May 22nd, 2016
Hardly a month goes by without at least one email filled with beaux mots or insightful sayings. I enjoy most and wish that I could create some worth repeating.
I heard a few last Thursday spoken by presenters and winners at the 67th annual Christopher Awards. I’ve written here about different aspects of the awards over the years. I’ve been lucky to help promote them. The awards are presented to authors and illustrators as well as film, TV and Cable writers, producers and directors whose work “affirms the highest values of the human spirit.” The Christophers, rooted in the Judeo-Christian tradition of service to God and humanity, is guided by the ancient Chinese proverb—“It’s better to light one candle than to curse the darkness” which explains the gracious, uplifting atmosphere at the Awards.
Back to the sayings. One was “a tsunami in cultural change,” a powerful collection of words to describe the climate in which the series “When Calls the Heart,” [Sunday night on the Hallmark Channel], has nevertheless been successful—renewed for the fourth year and a winner of the Christopher Spirit Award. In the midst of the storm of self-centeredness, finger-pointing and negativity in much of society, this show, for family members to enjoy together, tells “universal stories with themes like forgiveness, redemption, sacrifice, courage, and banding together to help one another,” said Brian Bird, executive producer who also spoke the words above. “The characters on our show reflect those virtues and hopefully make a lasting impression on our viewers.”
As a presenter Kathie Lee Gifford, Today Show co-host, referred to “Bringing shalom to chaos.” In referencing “shalom,” she said she meant the word in its original definition–a sense of well-being and harmony–not the now familiar greeting.
Many of the stories told by winners do just this. One example is the story of Bard student and author Joseph Kim [photo right]. Today he looks and sounds like most college students, focusing, for instance, on how he’ll cover next semester’s tuition and board. But in his book, “Under the Same Sky,” you learn that his road to college was far from routine. Kim documented his journey from starvation and homelessness–his mother and sister escaped to China leaving him behind in North Korea. His new life here was made possible by activists and Christian missionaries. He hopes, some day, to find his sister–hence the book’s title.

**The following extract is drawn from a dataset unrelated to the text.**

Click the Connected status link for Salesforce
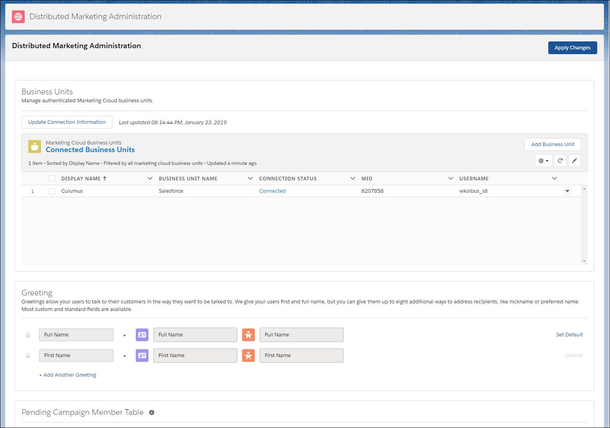610x428 pixels. coord(272,191)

In his book for children six years old and up, “Poet: The Remarkable Story of George Moses Horton,” Don Tate writes about a slave who taught himself to read and became the first southern African American man to be published. Tate’s goal was to present the topic of slavery as more than just an uncomfortable word and to demonstrate the poet’s relevance in children’s lives today. Too many kids graduate from high school functionally illiterate. Tate’s publisher, Margaret Quinlin, [photo below], Peachtree Publishers, accepted the award for him.
Ernie Anastos, honored with the Christopher Lifetime Achievement Award, quoted a Greek saying that he “had a wish to die young but as late in life as possible.” This remarkable newscaster has been at it nonstop since he worked at a radio station at 16. He shared his frustration when he says, “Good evening,” to his audiences–he’s the news anchor at 6 pm on Fox 5–only to proceed to prove it’s not, which is why he focuses on positive news. He said you are measured not by what you’ve learned but by what you’ve taught.
The Greek saying reminded me of the bravery of the subjects of some of the winning books who, while young, sacrificed self for cause. Two young Jewish women in Meg Wiviott’s book for young adults, “Paper Hearts,” risk death in Auschwitz by creating a forbidden birthday card. U.S. Army Staff Sergeant Travis Mills lost all his limbs in an IED explosion in Afghanistan. He fought through painful rehabilitation and today lives a full life as husband, father and veterans advocate. His story is in the book “Tough As They Come.”
Can you name other initiatives that emphasize the positive? Do you have favorite sayings?